MedPAC Discusses Payments, Readmissions, Quality Measures

March 19, 2018

At its March 1-2 public meeting, the Medicare Payment Advisory Commission (MedPAC) discussed post-acute care (PAC) payments, freestanding emergency department (ED) payments, the Hospital Readmission Reduction Program (HRRP), and population-based quality measures.

PAC Payments

Continuing the discussion about developing a unified payment system for PAC, MedPAC discussed how to pay for “sequential” services (when one PAC stay begins within seven days of another). The commissioners expressed interest in bundling PAC payments at the episode level to align payment incentives across the continuum of care.

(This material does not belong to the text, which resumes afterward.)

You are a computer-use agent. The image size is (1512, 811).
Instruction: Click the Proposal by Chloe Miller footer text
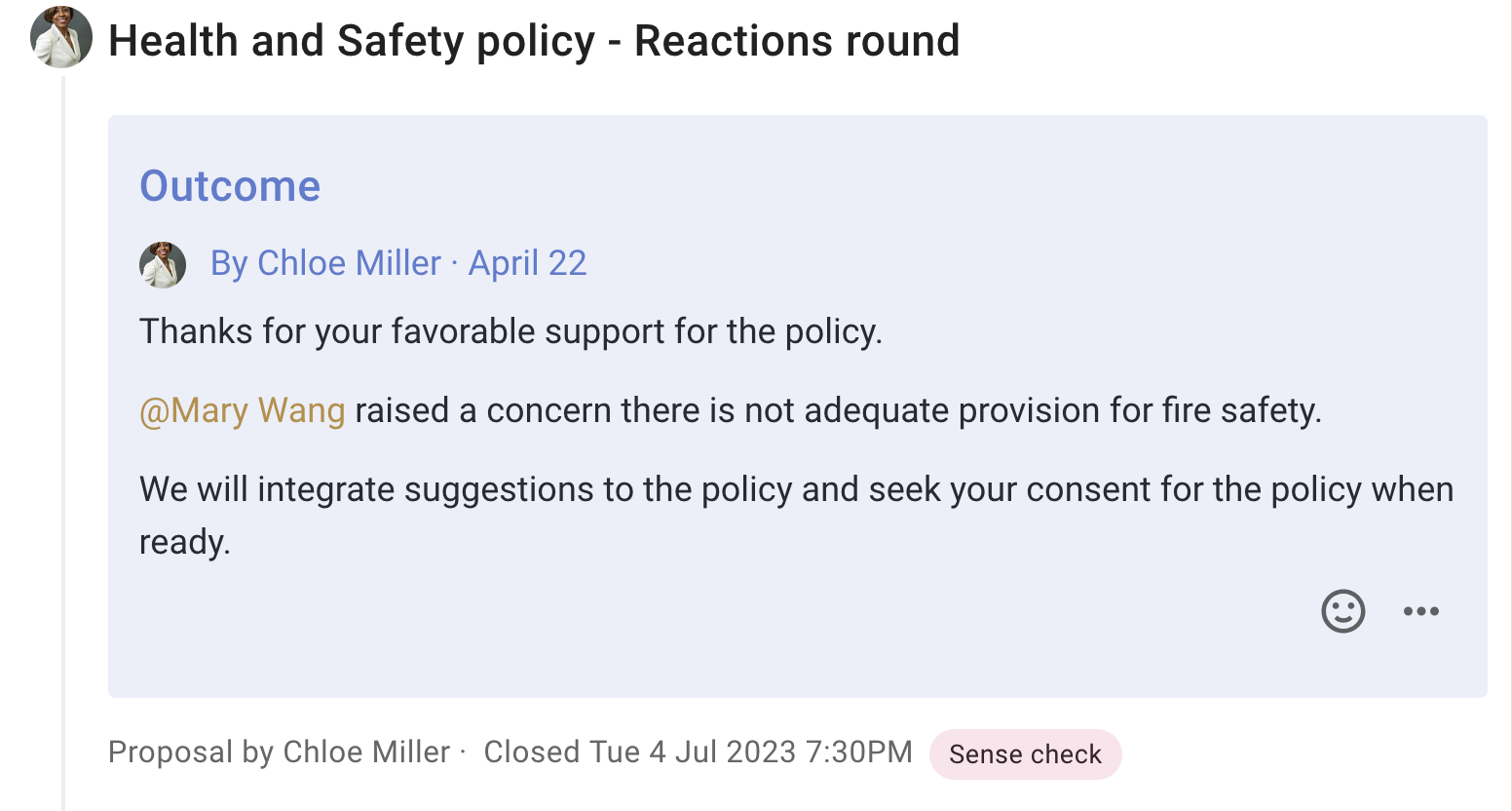pyautogui.click(x=279, y=753)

MedPAC also discussed modifying hospital discharge requirements to allow hospitals to recommend higher-quality PAC providers to beneficiaries to improve outcomes and lower costs. They evaluated the pros and cons of two approaches: 1) a “flexible” approach requiring hospitals to evaluate the quality and outcomes of their local PAC providers, and 2) a more prescriptive approach in which the Centers for Medicare & Medicaid Services (CMS) would evaluate PAC providers using standardized criteria, then give hospitals lists of qualifying providers.

MedPAC will detail these approaches in its June Report to the Congress.

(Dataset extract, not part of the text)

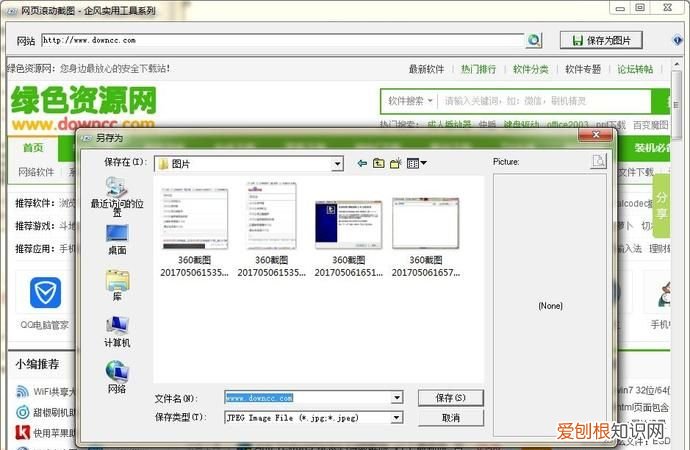Open Desktop location in sidebar
This screenshot has width=690, height=450.
tap(117, 235)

Payments for Freestanding EDs

MedPAC presented draft recommendations on standalone ED payments to preserve rural access to services, and to align payments to urban off-campus EDs (OCEDs) with beneficiary resource use and costs. MedPAC expressed specific concern about potential unnecessary growth in higher-cost ED visits (compared to physician office visits) in urban areas. MedPAC draft recommendations include:

  • Allowing isolated rural hospitals (more than 35 miles from another ED) to convert to standalone EDs, bill standard outpatient prospective payment system facility fees, and provide supplemental annual payments to assist with fixed costs
  • Reducing hospital outpatient payments for standalone OCEDs within six miles of an on-campus ED, either by a flat 30% or by paying the “Type B” ED (open less than 24/7) payment rate, which is generally lower than rates paid to 24/7 EDs due to reduced standby capacity, although the discount percentage varies by ED level

MedPAC expressed a preference for a flat 30% reduction in payment rates for OCEDs within six miles of an on-campus ED. MedPAC will vote on these recommendations at its April 2018 public meeting. The commissioners also expressed interest in exploring payment incentives to encourage the development of urgent care centers instead of freestanding EDs. They also addressed the recent growth of “micro-hospitals” (typically hospitals with 15 or fewer beds).

Mandated Report on Hospital Readmissions Reduction Program

MedPAC presented an updated analysis on the effects of the HRRP, which will appear in its June Report to the Congress. Among the findings:

  • Readmissions declined under HRRP
  • HRRP did not drive growth in observation stays and ED visits
  • The program did not appear to negatively affect mortality rates

While noting that HRRP has been largely successful, MedPAC suggested several refinements, including eliminating the multiplier from the penalty formula, expanding to an all-condition readmission measure to offset the costs of fixing the formula, and establishing fixed readmissions targets so the industry gets “credit” for reduced readmissions.

Evaluation of Population-Based Quality Measures

MedPAC evaluated two population-based quality measures—potentially preventable admissions and home and community days (HCDs)—stating its belief that such measures (e.g., those focused on outcomes, patient experience, and value) are important in evaluating the quality of care in the Medicare program. MedPAC generally supported the use of potentially preventable admissions, but had concerns over the limited utility of HCDs due to the lack of variation within the population for this measure. MedPAC presented the measures for general consideration by the commissioners for use in future provider performance evaluations.